* The data:

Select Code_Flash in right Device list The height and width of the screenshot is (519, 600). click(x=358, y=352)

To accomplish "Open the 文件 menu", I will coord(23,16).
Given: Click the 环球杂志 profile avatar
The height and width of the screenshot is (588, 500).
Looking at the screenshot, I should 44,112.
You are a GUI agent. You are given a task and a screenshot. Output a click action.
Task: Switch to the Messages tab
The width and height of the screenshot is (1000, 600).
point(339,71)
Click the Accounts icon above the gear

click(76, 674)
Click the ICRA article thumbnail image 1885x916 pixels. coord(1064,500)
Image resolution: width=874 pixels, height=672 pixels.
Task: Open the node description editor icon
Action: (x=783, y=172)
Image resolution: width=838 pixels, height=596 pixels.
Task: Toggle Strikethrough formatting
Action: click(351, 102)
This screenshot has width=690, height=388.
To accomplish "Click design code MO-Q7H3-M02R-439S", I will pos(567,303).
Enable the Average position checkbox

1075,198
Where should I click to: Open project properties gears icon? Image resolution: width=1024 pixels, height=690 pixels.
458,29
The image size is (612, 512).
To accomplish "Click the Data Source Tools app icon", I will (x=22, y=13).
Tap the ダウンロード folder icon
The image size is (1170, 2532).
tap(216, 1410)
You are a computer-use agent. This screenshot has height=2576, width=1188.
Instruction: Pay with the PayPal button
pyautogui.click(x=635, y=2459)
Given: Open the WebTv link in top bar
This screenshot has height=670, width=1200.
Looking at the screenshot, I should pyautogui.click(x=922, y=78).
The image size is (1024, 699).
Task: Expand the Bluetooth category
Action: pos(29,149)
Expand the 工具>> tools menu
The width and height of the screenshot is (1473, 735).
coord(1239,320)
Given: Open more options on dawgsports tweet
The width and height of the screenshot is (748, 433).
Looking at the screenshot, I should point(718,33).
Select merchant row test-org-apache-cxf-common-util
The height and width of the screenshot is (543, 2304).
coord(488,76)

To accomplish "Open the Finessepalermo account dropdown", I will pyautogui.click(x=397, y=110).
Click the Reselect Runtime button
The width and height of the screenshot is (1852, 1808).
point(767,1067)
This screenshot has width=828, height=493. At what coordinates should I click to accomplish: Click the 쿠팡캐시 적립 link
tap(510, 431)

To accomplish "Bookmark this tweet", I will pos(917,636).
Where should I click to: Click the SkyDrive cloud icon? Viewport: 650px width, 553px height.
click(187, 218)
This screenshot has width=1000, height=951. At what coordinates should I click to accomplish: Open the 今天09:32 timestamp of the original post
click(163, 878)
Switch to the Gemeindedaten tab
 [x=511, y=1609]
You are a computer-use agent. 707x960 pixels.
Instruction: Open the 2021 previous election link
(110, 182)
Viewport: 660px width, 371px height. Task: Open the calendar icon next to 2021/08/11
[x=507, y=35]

* Activity:
Everything from the line with "The width and height of the screenshot is (1852, 1808)." to the last line of the entries above is to be retyped exactly. Include both ends.

* The answer:
The width and height of the screenshot is (1852, 1808).
point(767,1067)
This screenshot has width=828, height=493. At what coordinates should I click to accomplish: Click the 쿠팡캐시 적립 link
tap(510, 431)

To accomplish "Bookmark this tweet", I will pos(917,636).
Where should I click to: Click the SkyDrive cloud icon? Viewport: 650px width, 553px height.
click(187, 218)
This screenshot has width=1000, height=951. At what coordinates should I click to accomplish: Open the 今天09:32 timestamp of the original post
click(163, 878)
Switch to the Gemeindedaten tab
 [x=511, y=1609]
You are a computer-use agent. 707x960 pixels.
Instruction: Open the 2021 previous election link
(110, 182)
Viewport: 660px width, 371px height. Task: Open the calendar icon next to 2021/08/11
[x=507, y=35]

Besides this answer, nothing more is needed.